Biggest Scams That Shocked The Stock Markets


2. Sahara Housing Bond Scheme

In December 2010, the Securities and Exchange Board of India (SEBI) banned Sahara chief Subroto Roy and two companies from the Sahara India Real Estate and Sahara Housing Investment for raising money from the public without following Sebi regulations and investor protection measures.

The bonds were issued to 29.6 million investors; SEBI found the fund-raising against the law, filed the contempt petition against Sahara on 2 November 2012 for not following the court’s 31 August 2012 order that directed Sahara to refund 24,029 crore to the 29.6 million investors.

3. NSEL Scam

The Economic Offences Wing (that investigates complicated white collar crime) arrested Jignesh Shah, chairman of Financial Technologies group, and MCX CEO Sreekanth Javalgekar for their alleged role in the biggest payment default in the Indian commodity market.  The estimated scam money was Rs 5,600 crore.

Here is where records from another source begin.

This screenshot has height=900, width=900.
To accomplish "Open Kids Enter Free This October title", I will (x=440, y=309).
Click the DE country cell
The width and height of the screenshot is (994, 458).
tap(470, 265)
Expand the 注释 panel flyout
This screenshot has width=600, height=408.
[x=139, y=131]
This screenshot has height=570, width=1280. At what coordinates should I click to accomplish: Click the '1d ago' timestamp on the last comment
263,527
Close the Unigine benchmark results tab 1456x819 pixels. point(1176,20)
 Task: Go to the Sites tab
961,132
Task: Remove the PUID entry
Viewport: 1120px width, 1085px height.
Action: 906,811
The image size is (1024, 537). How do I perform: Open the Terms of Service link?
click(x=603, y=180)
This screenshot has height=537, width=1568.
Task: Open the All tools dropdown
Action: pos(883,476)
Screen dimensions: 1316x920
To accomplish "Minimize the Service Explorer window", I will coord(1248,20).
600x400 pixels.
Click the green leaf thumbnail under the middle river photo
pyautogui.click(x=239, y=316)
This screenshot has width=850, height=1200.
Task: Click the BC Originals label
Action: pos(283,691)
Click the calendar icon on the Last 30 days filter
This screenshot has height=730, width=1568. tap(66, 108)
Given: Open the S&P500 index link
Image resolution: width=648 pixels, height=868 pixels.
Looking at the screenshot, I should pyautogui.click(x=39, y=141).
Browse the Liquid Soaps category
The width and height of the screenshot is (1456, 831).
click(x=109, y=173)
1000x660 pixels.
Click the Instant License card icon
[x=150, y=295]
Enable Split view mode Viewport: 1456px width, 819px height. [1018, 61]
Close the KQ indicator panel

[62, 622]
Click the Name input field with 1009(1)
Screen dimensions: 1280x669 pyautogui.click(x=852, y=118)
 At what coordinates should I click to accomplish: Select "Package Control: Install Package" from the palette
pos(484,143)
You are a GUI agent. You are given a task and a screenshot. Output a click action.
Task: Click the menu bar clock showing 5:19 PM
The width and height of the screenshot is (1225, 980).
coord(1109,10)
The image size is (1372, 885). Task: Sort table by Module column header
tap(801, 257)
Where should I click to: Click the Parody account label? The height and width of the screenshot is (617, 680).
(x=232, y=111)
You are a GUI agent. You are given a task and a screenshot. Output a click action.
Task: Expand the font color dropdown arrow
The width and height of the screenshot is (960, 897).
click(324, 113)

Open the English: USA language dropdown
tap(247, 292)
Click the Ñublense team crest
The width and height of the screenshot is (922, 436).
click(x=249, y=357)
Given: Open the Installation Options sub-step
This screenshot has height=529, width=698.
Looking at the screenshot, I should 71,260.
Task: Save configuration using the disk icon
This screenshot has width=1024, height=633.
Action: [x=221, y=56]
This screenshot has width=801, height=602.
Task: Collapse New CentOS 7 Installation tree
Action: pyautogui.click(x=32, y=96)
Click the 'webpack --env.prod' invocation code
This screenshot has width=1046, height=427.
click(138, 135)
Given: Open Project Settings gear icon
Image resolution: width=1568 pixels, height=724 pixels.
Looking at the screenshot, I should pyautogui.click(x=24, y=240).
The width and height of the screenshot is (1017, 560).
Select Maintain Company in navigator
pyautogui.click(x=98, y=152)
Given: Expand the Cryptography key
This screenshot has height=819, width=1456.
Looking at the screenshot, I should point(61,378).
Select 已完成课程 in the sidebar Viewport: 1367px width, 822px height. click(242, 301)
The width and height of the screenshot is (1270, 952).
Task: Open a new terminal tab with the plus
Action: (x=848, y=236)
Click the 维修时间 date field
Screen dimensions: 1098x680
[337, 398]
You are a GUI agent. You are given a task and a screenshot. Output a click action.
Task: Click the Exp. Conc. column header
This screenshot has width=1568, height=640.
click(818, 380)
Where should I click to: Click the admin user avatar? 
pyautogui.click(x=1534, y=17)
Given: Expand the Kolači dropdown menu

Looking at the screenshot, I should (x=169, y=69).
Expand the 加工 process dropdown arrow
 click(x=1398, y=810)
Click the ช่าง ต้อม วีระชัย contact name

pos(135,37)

It was found that investors were persuaded by offering fixed returns on paired contracts with agricultural and industrial commodities but in actual the stocks were missing and money was allegedly drain off by so-called borrowers.

4. Saradha Scam

The Saradha Group financial scam was caused by the collapse of a Ponzi scheme, popularly known as chit funding run by Saradha Group, an association of over 200 private companies that was believed to be running a wide variety of combined investment schemes.

 The group collapsed in April 2013, causing an estimated loss of 200–300 billion to over 1.7 million depositors. The employees were arrested under various sections of the Indian Penal Code (IPC) and provisions of Prize Chits and Money Circulation (Banning) Act, 1978.